■ **Written tasks**
**1.** For each statement about the welcome thread, say yes or no and quote the words that decide it: (a) The new member has a dog named Haley. (b) The gray kitten is Lacey. (c) ShaeLin is the mother of the two kittens.
**2.** Write out everything in the welcome thread from "# Hi From a" down to "our dog Haley.", substituting "Buster" for "Haley".

■ **Provided text**
>>>
# Hi From a New Member in Alabama



## My4Cats (Jul 26, 2008)

Hi everyone

I just joined and I'm looking forward to talking to you all. I have a cat ShaeLin, two new kittens Lacey and Snickers, and I feel I should mention our other four-leg family member, our dog Haley.


----------



## Spiffy_x (May 23, 2008)

Welcome! My cat boobah says hi.
Hope you enjoy the site!


----------



## LilRed (Jul 16, 2008)

Welcome! Looking forward to seeing some pics of your pets!!!


----------



## oklahomegrownveg (May 31, 2008)

A big HELLO and welcome from me and the boys.  

Mick


----------



## DesnBaby (Apr 18, 2004)

Show us some pictures of your kitties! :wink:


----------



## My4Cats (Jul 26, 2008)

DesnBaby said:


> Show us some pictures of your kitties! :wink:


The black kitten is Lacey and the gray kitten is Snickers.









ShaeLin is our adult cat. 









ShaeLin is not the mother to these kittens, but she's a great adoptive mother!









Thank you to all that have made me feel welcome.

Lori


----------



## Kittys Mom (May 7, 2004)

Love the pictures!


----------



## LilRed (Jul 16, 2008)

Welcome!! They're all cute!!!


----------



## DesnBaby (Apr 18, 2004)

Adorable babies!


----------



## ZAR (Aug 26, 2005)

Hello and welcome, lovely cats you have there


----------



## Heidi n Q (Nov 22, 2006)

Wow! Shae has the most beautiful orange eyes I've ever seen! All of my cats(except one blue-eyed meezer mix) have had green eyes.
heidi


----------



## talullah (May 25, 2008)

Hi neighbor! Alabamian over here too.

Your kitties are PERFECT of course! Glad you're here!


----------
<<<
■ **Items listed in a dataset**
>>>
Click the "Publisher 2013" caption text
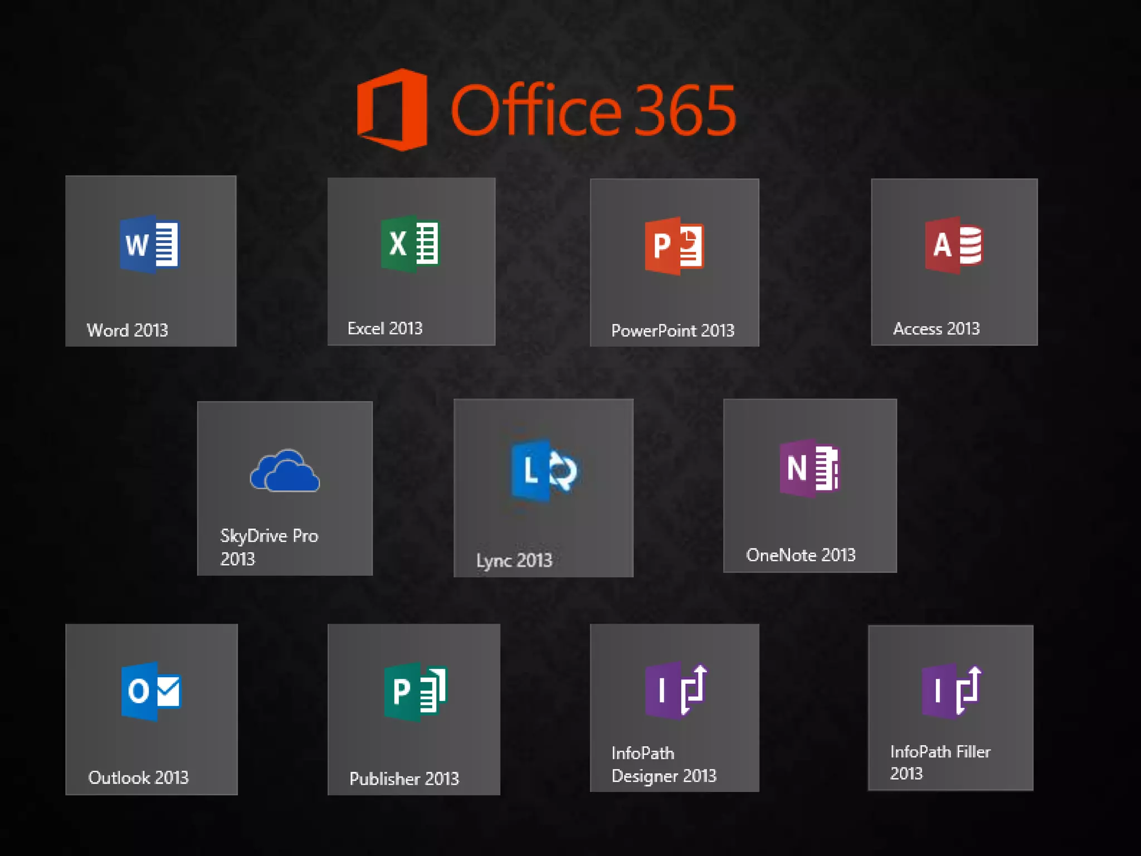Viewport: 1141px width, 856px height. click(x=404, y=779)
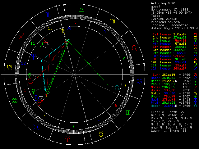Select the Scorpio symbol on the outer ring
The height and width of the screenshot is (149, 199).
[48, 15]
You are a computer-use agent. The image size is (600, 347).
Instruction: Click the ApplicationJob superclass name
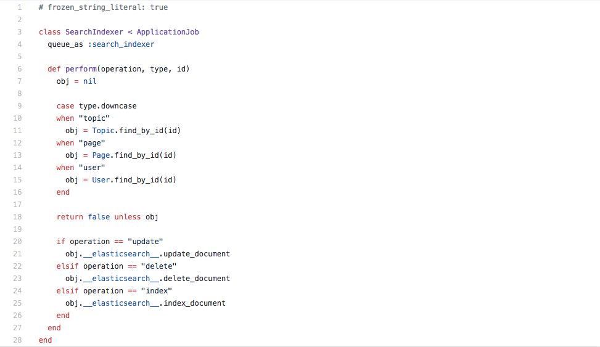(168, 32)
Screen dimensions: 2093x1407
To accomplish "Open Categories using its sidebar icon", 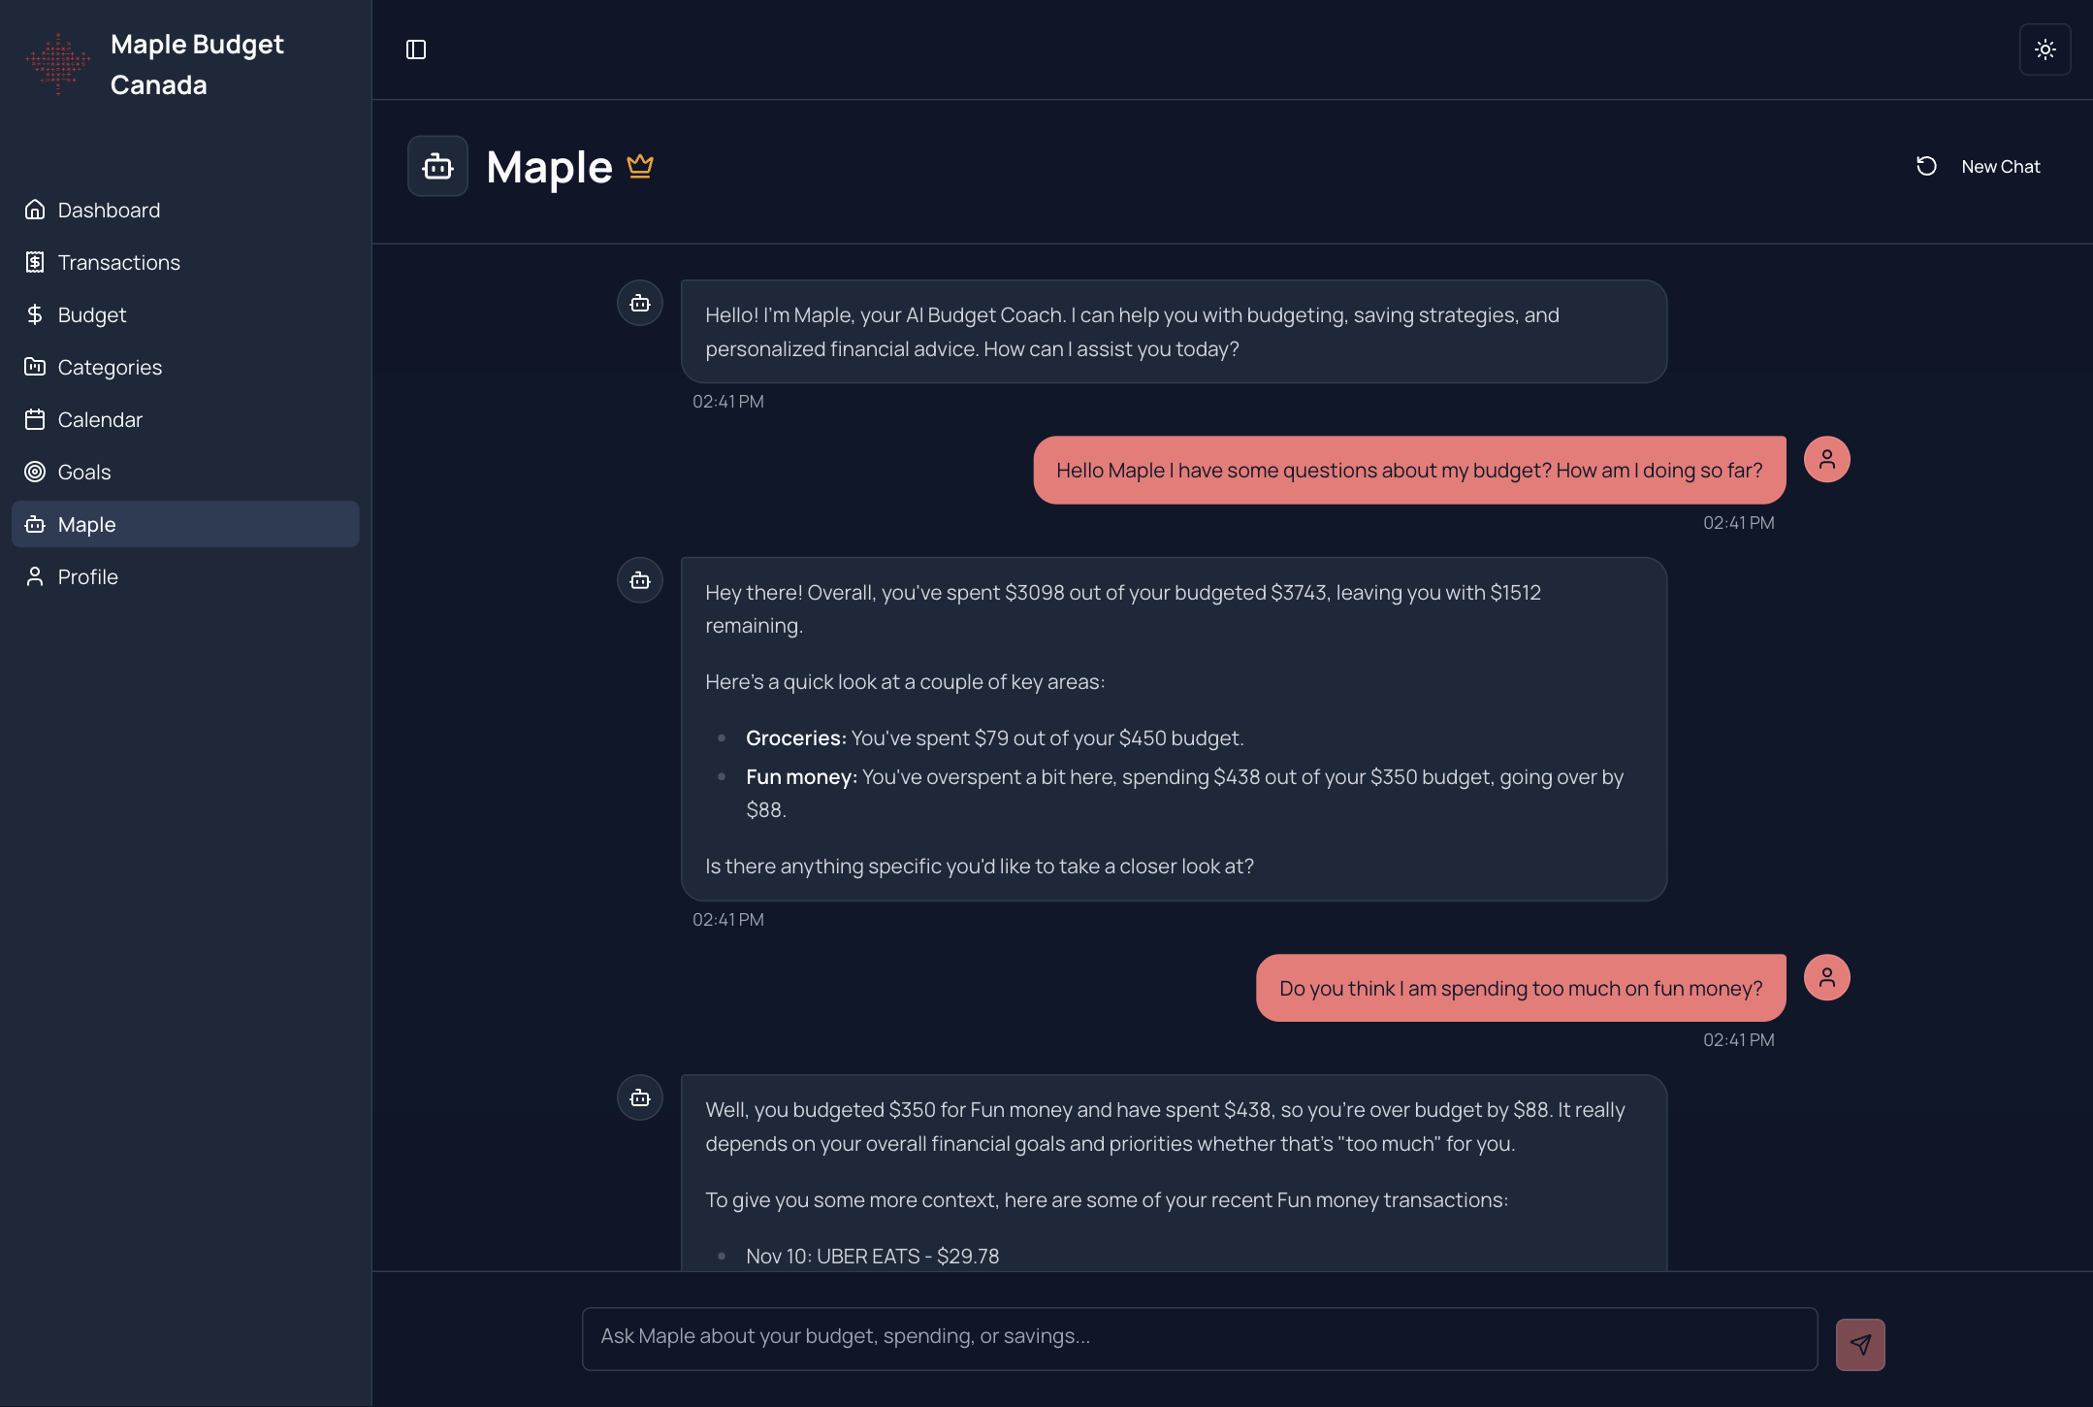I will (x=36, y=367).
<<<
■ **Results of the tasks**
**1.**
(a) Yes: "our dog Haley."
(b) No: "The black kitten is Lacey and the gray kitten is Snickers."
(c) No: "ShaeLin is not the mother to these kittens, but she's a great adoptive mother!"

**2.**
# Hi From a New Member in Alabama



## My4Cats (Jul 26, 2008)

Hi everyone

I just joined and I'm looking forward to talking to you all. I have a cat ShaeLin, two new kittens Lacey and Snickers, and I feel I should mention our other four-leg family member, our dog Buster.